── Task material ──
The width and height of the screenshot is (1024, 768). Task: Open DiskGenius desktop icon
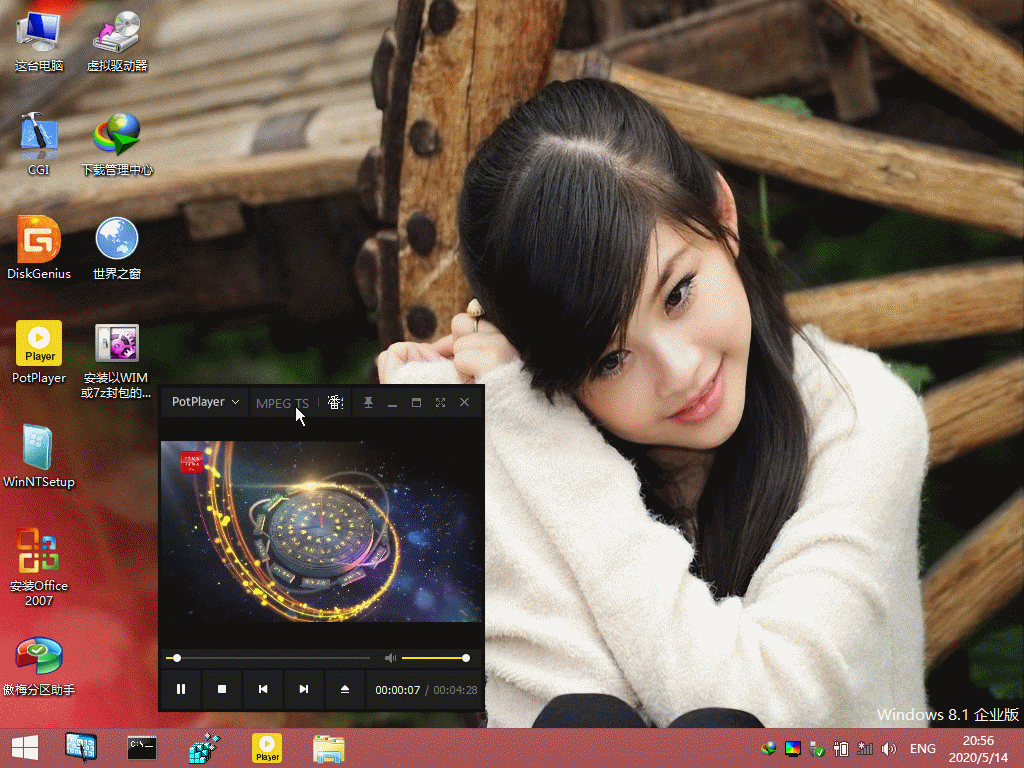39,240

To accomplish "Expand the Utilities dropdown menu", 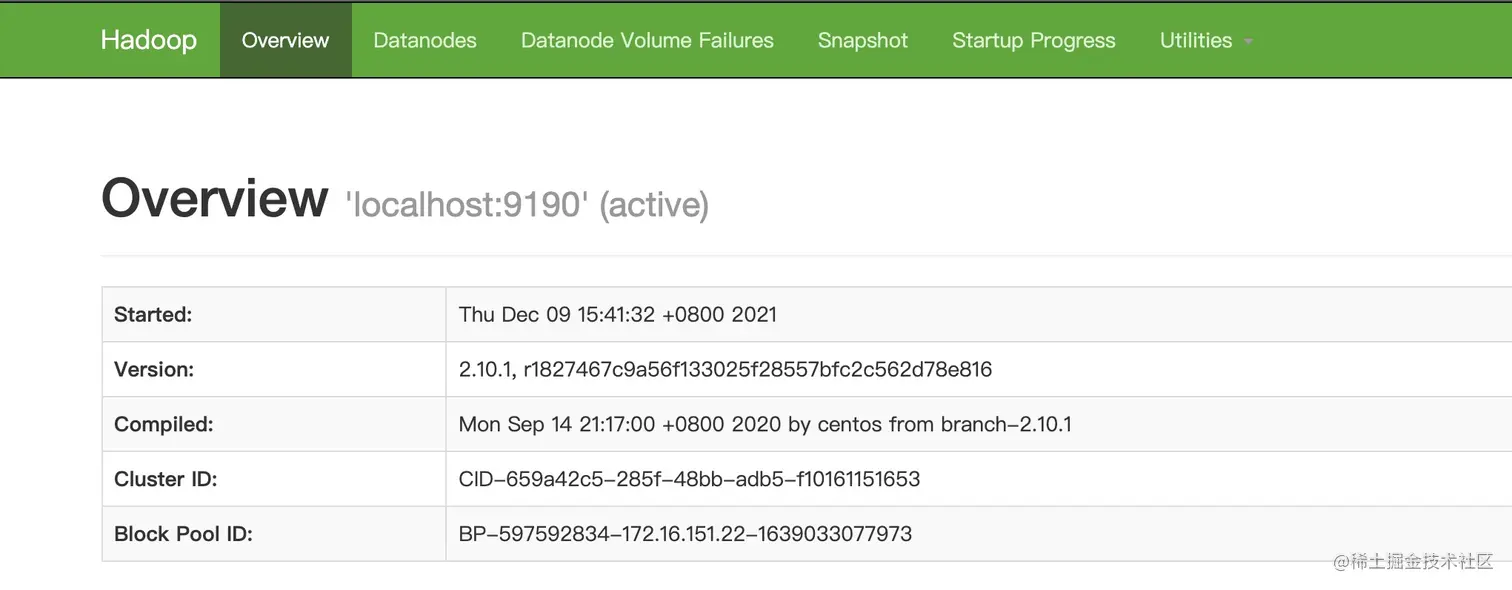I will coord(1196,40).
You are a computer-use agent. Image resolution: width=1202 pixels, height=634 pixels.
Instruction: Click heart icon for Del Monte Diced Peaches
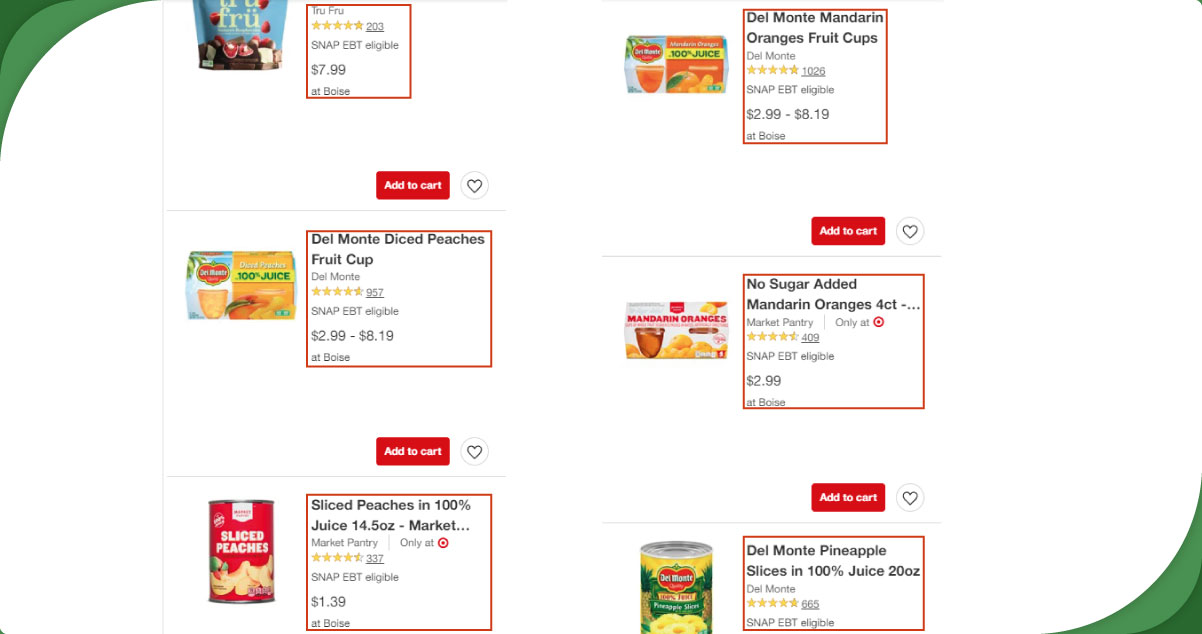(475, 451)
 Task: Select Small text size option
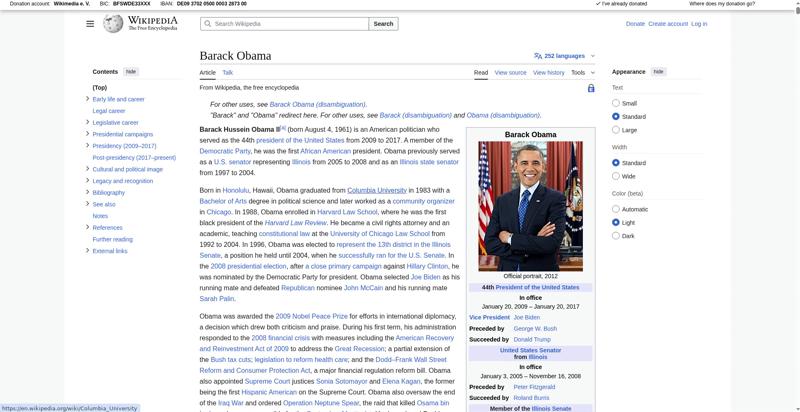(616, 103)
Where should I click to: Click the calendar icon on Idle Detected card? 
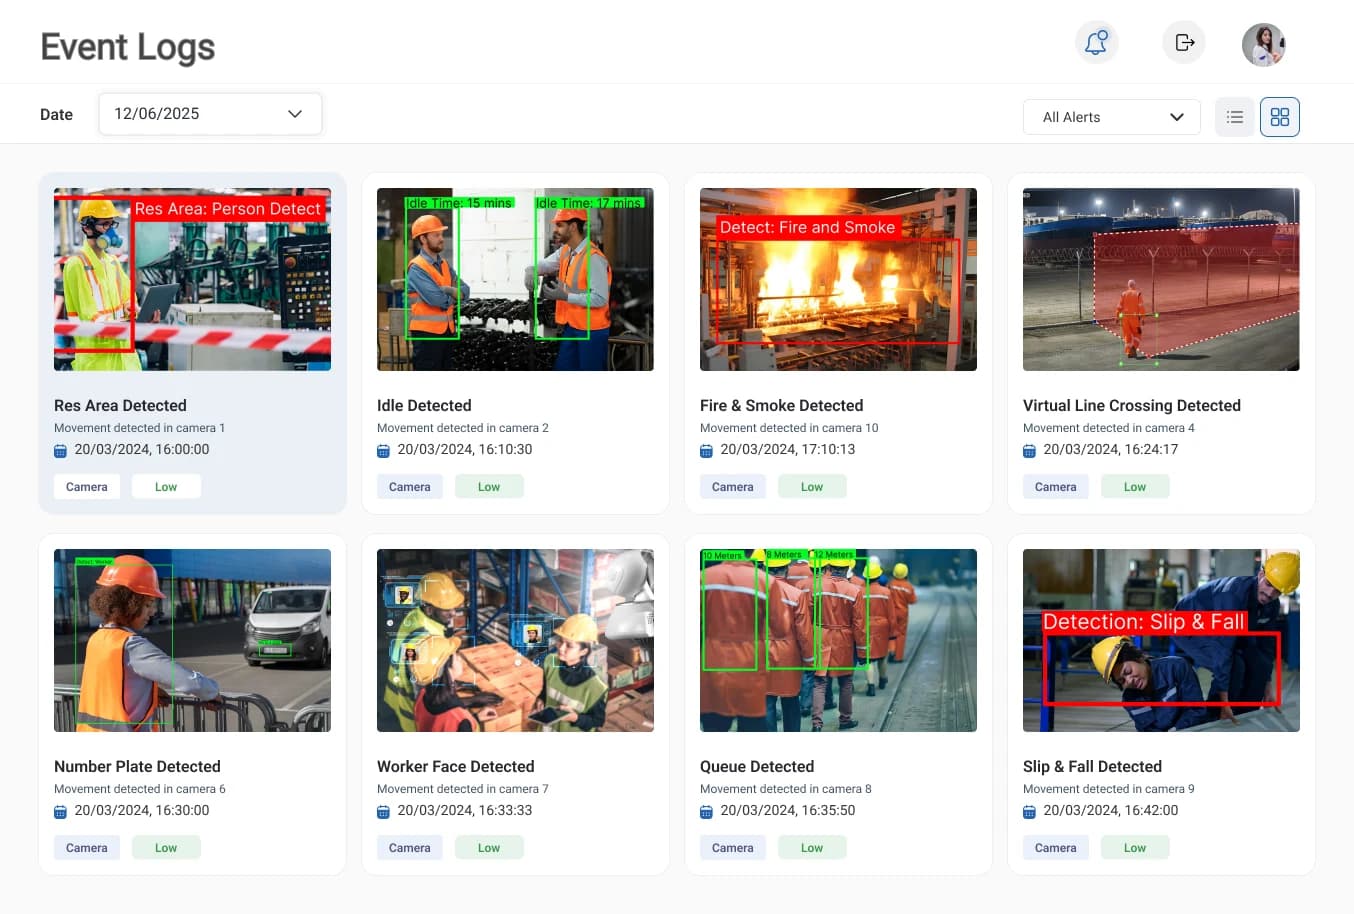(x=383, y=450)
───
── Task material ──
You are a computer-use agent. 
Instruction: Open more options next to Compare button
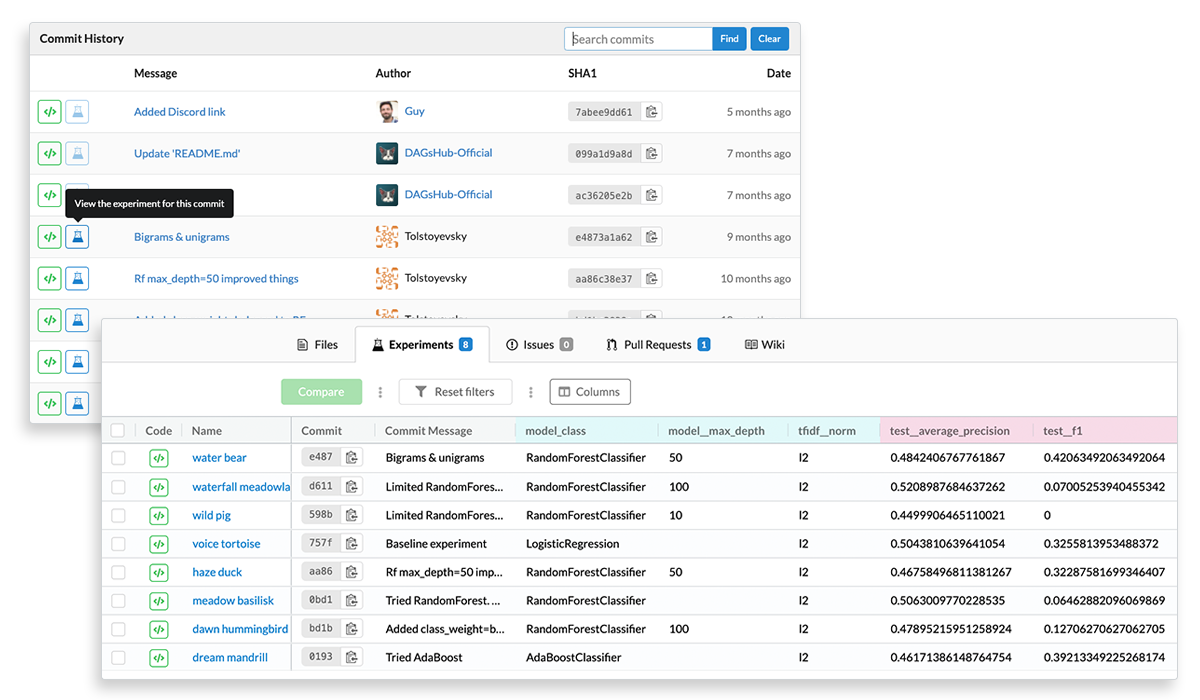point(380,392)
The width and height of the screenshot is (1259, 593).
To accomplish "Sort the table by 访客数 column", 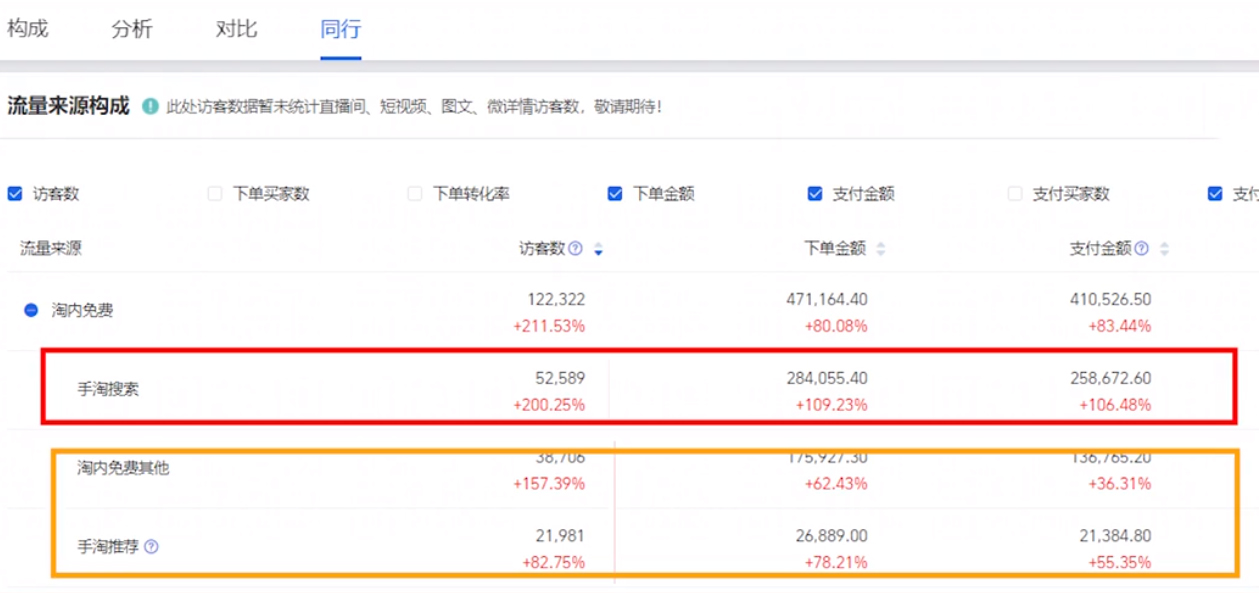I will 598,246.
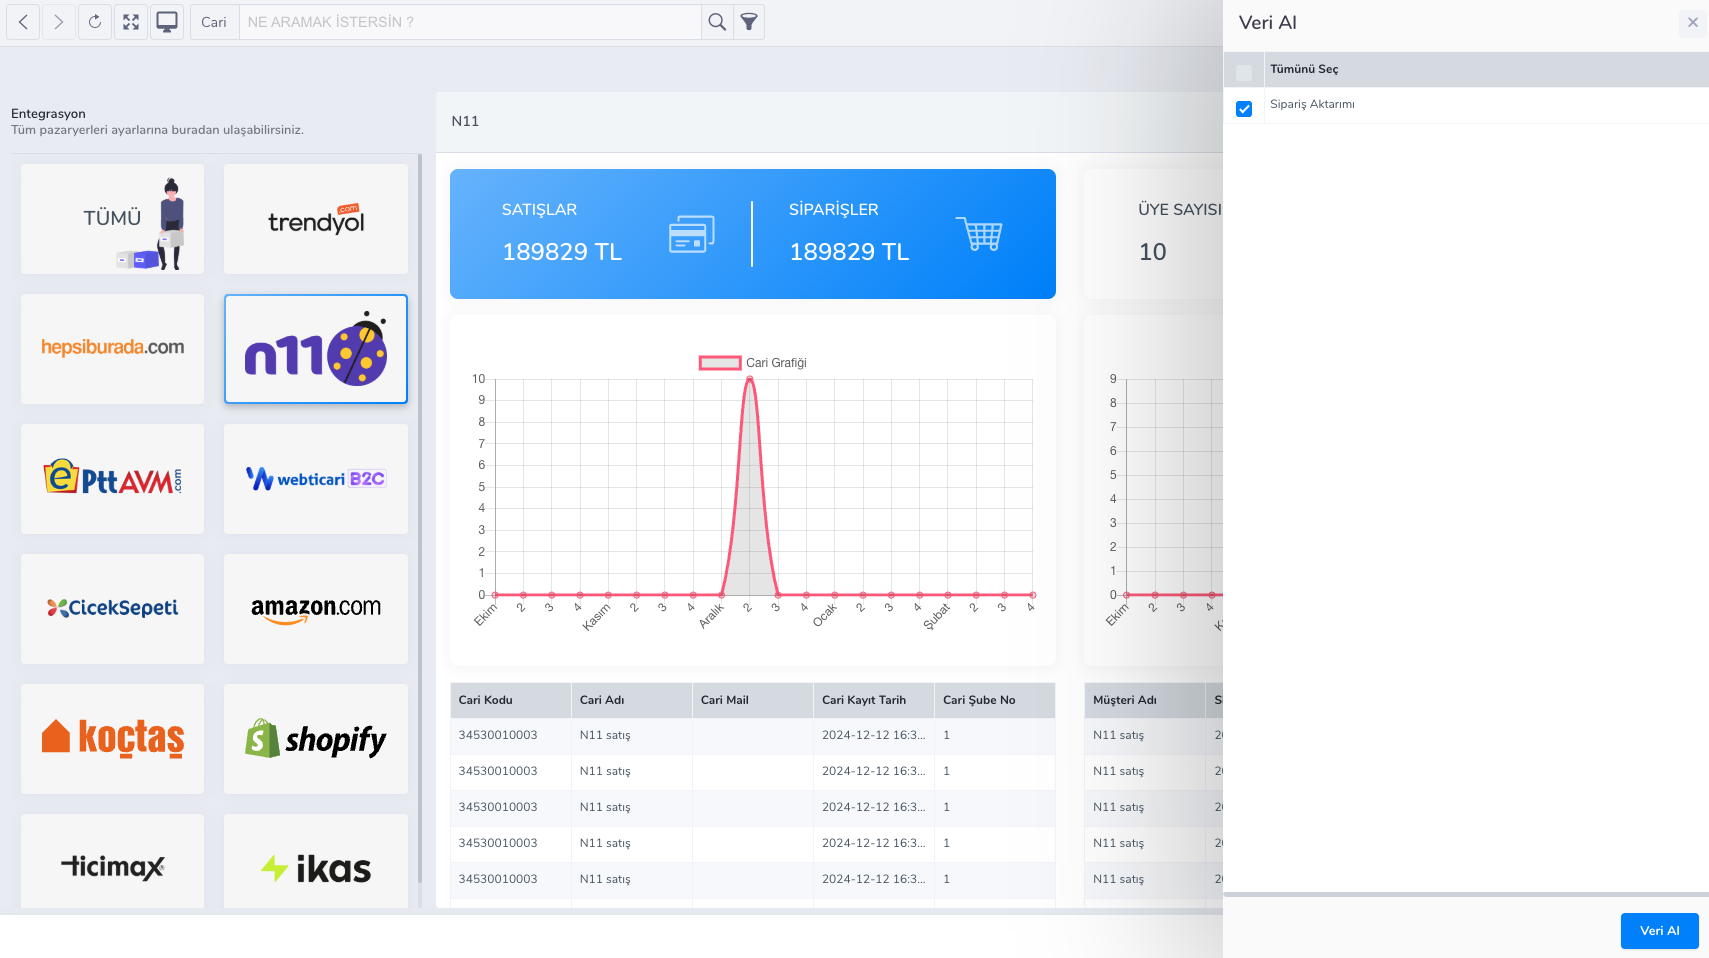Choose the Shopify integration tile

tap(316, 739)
───
> _What to produce_: In the lines from the one containing "Task: Select Small text size option" through the one containing "(x=383, y=450)", inclusive, change "calendar" to "clock" and reproduce only those lines with no other edits. Omit the pictures.

> _Written answer_:
 Task: Select Small text size option
(616, 103)
Where should I click to: Click the clock icon on Idle Detected card? 
(x=383, y=450)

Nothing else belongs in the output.